Showing up at half two we’ve already missed a couple of acts so Komakino catch us relatively cold. About halfway through we realise we’ve seen them before. Last time they had elements of Joy Division (as their name would suggest) and rather a lot of… Placebo (sickbag for bed 17, please matron). They’re evolving slowly and added to those two they now seem to have picked up an occasional element of Bloc Party’s sharp chirruping guitar along with Idlewild-esq tunefulness. Overall, they’re ok but still lack killer tunes.
Fans of Kate seem like the sort of indie band the marketing man at Mega Music Corporation might have invented after snorting too much charlie in the bogs of the bars that litter this neck of the woods. Keyboards are in right now and signpost the influence of the Killers and Keane whilst the anthemic rock choruses of a poor man’s U2 prepare them for the stadiums they will surely be headlining (where do Accrington Stanley play again?). It’s pop with a capital “P” but dreary with a capital “D”.

> Given data

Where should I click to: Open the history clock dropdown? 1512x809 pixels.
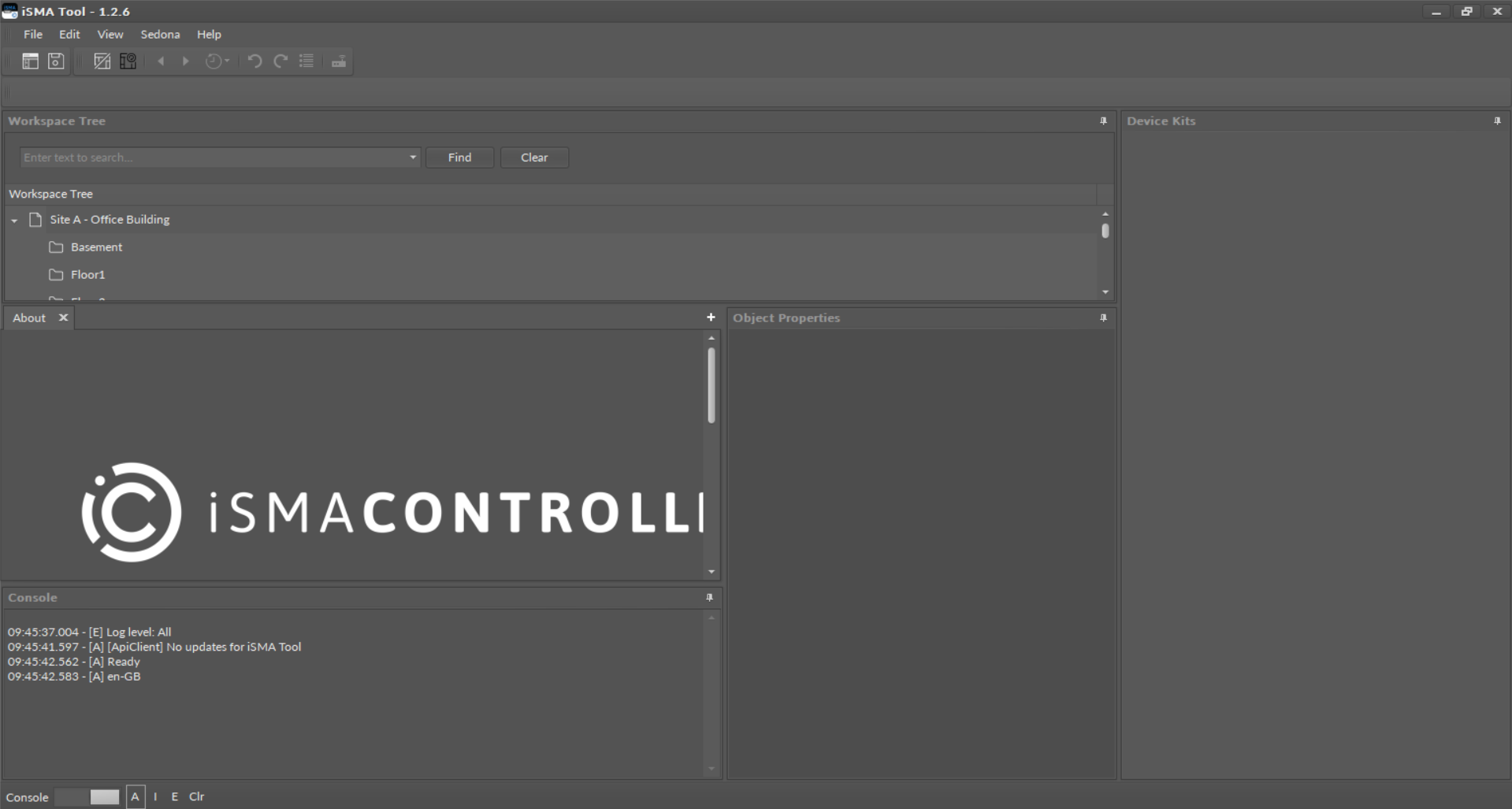point(217,61)
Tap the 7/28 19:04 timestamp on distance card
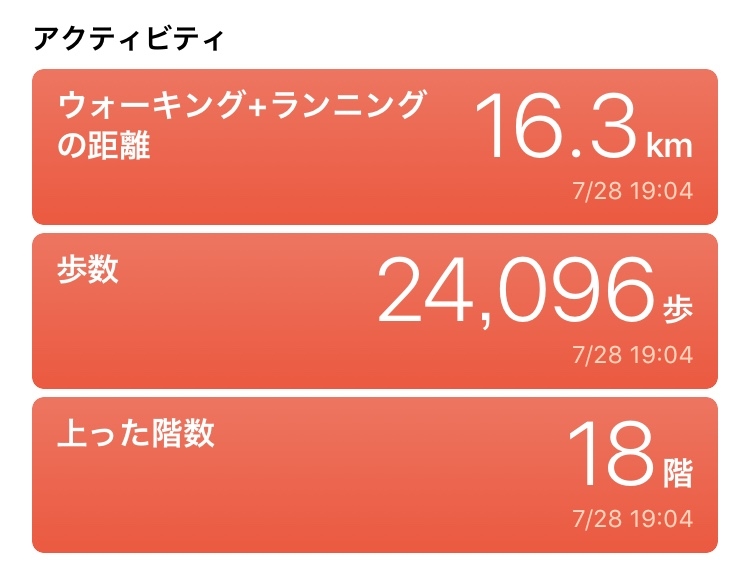 (633, 191)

> Short problem A
From the gig review, reproduce the passage starting with "Showing up at" and going on through "lack killer tunes.".
> Short problem B
According to the gig review, the keyboards in Fans of Kate signpost the influence of which two bands?
> Short problem C
Carry on writing the gig review past its final sentence.

> Exercise response A
Showing up at half two we’ve already missed a couple of acts so Komakino catch us relatively cold. About halfway through we realise we’ve seen them before. Last time they had elements of Joy Division (as their name would suggest) and rather a lot of… Placebo (sickbag for bed 17, please matron). They’re evolving slowly and added to those two they now seem to have picked up an occasional element of Bloc Party’s sharp chirruping guitar along with Idlewild-esq tunefulness. Overall, they’re ok but still lack killer tunes.

> Exercise response B
The Killers and Keane.

> Exercise response C
Two bands in and I’m already crying out for something a bit different. Fortunately next up are my old South London neighbours, Ludes. Forsaking their bassist and drummer for this gig and augmented by a novice percussionist, they’re ramshackle at the best of times and today they’re like a three wheeled trolley. Their usual ska and blues sound is lost and they have a salsa feel about them. And yet, as usual somehow the scamps carry the caper off. It’s not all Ricky Martin on rum and coke though as one spiffing number, which may be called Rubber Band, has a nifty 60s Stones riff whilst another is basically a rebadged skiffle version of the Who’s Magic Bus. A fizzy Latino treat with or without a lime in the top, in fact.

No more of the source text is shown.